VERDICT: Jack Quaid’s hero can’t feel pain, and the energy-deficient movie can’t quite commit to its high concept.

The protagonist feels no pain, but it’s the premise that strains in Novocaine, a high-concept comedy that sets out to fuse slapstick, body horror, and action-adventure into one quivering live wire, without the drive to commit to any of it. One good idea is stretched beyond the breaking point.

That good idea: giving its hero, bank manager Nate (Jack Quaid), a genetic disorder that results in an inability to feel pain. It’s an affliction that has led him to a fairly sheltered life, avoiding scrapes and even consuming nothing but smoothies, lest he chew his own tongue while eating solid food. His personal life is consigned to playing videogames with his virtual pal Roscoe (Jacob Batalon), until the day co-worker Sherry (Amber Midthunder) chats him up, takes him to lunch and even convinces him to eat a piece of pie. After spending the night together, Nate is smitten.

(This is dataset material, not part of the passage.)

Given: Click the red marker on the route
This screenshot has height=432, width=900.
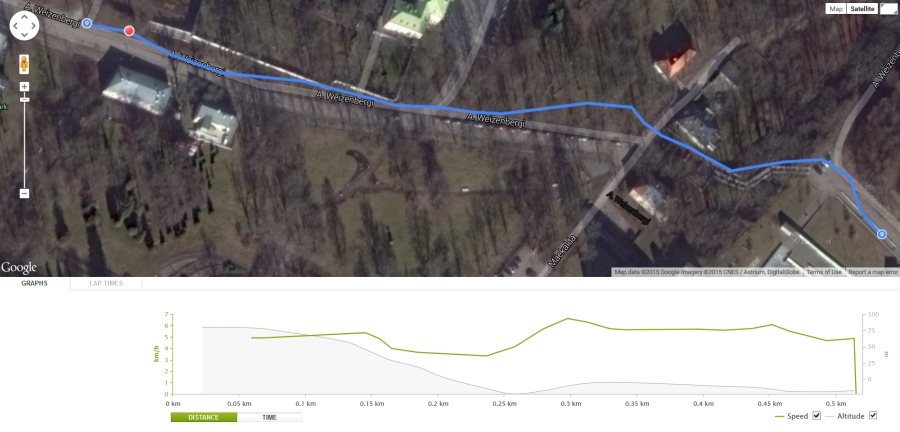Looking at the screenshot, I should click(129, 31).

The next day is Christmas Eve, and three robbers dressed like Santa Claus, led by Simon (Ray Nicholson), shoot Nate’s boss, force Nate to reveal the combination to the vault, and take Sherry hostage for good measure. (Audiences are expected to accept that the criminals would wear bright red attention-getting outfits and that a commercial vault would have a simple three-number combination. And that a bank would be open for business on December 24.)

With the San Diego police already stretched thin for the holidays, Nate sets off in pursuit, and what he lacks in experience or ability, he can make up for with his superhuman side-effect: to feel nothing when plunging his hand into boiling oil to retrieve a gun or when taking spikes to the head with a mace after he sets off a booby trap.

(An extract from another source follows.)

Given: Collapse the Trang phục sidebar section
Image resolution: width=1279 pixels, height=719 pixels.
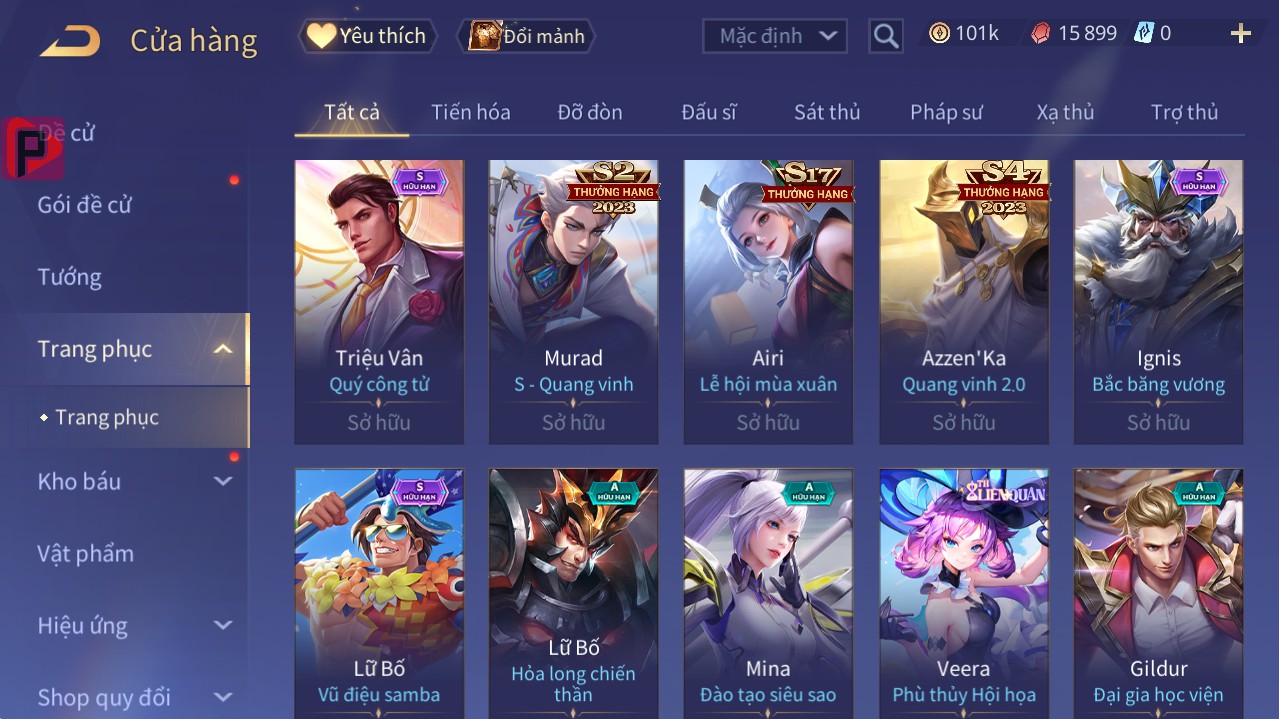Looking at the screenshot, I should [223, 349].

There’s a tradition of tongue-in-cheek action movies that put their protagonist through the wringer — Jason Statham perpetually defibrillating himself in the happily frenzied Crank leaps to mind — but films like this work only when all bets are off; anything less than gonzo insanity won’t do justice to the nutty premise. Directors Dan Berk and Robert Olsen (Villains) clearly aspire to that level of outrageousness without ever fully committing.

Every so often, the screenplay goes wild with the protagonist’s condition — Nate plucks a bullet out of himself without blinking an eye, later making what he thinks are the requisite sounds of agony when a bad guy rips out two of his fingernails — and Novocaine should ideally zip past without the audience getting the chance to stop and think about how ludicrous it is. Yet at nearly every juncture, the filmmakers display a lack of nerve, exercising restraint precisely when restraint is anathema to their goals. They’re cautious rather than crazed.

Even putting aside a plot twist that any seasoned moviegoer should see coming in the first act, there’s no excuse for Novocaine to be so risk-averse. Editor Christian Wagner (The Suicide Squad) clearly logged some overtime to put some pep in the movie’s step, but the big set pieces are rarely as thrilling as they should be. Quaid, who’s in almost every scene, admirably commits to this character, but he’s too confident a screen presence to earn empathy as a sheltered, mousy, lovestruck hero.

Nicholson’s glinty-eyed villain provides the larger-than-life endorphins that most of the movie lacks, while the talented Betty Gabriel and Matt Walsh do what they can with underwritten and underutilized cop characters. You’d never know how dynamic a performer Midthunder can be in a film that appropriately spotlights her talents, like Prey, given the bystander role to which she’s reduced here.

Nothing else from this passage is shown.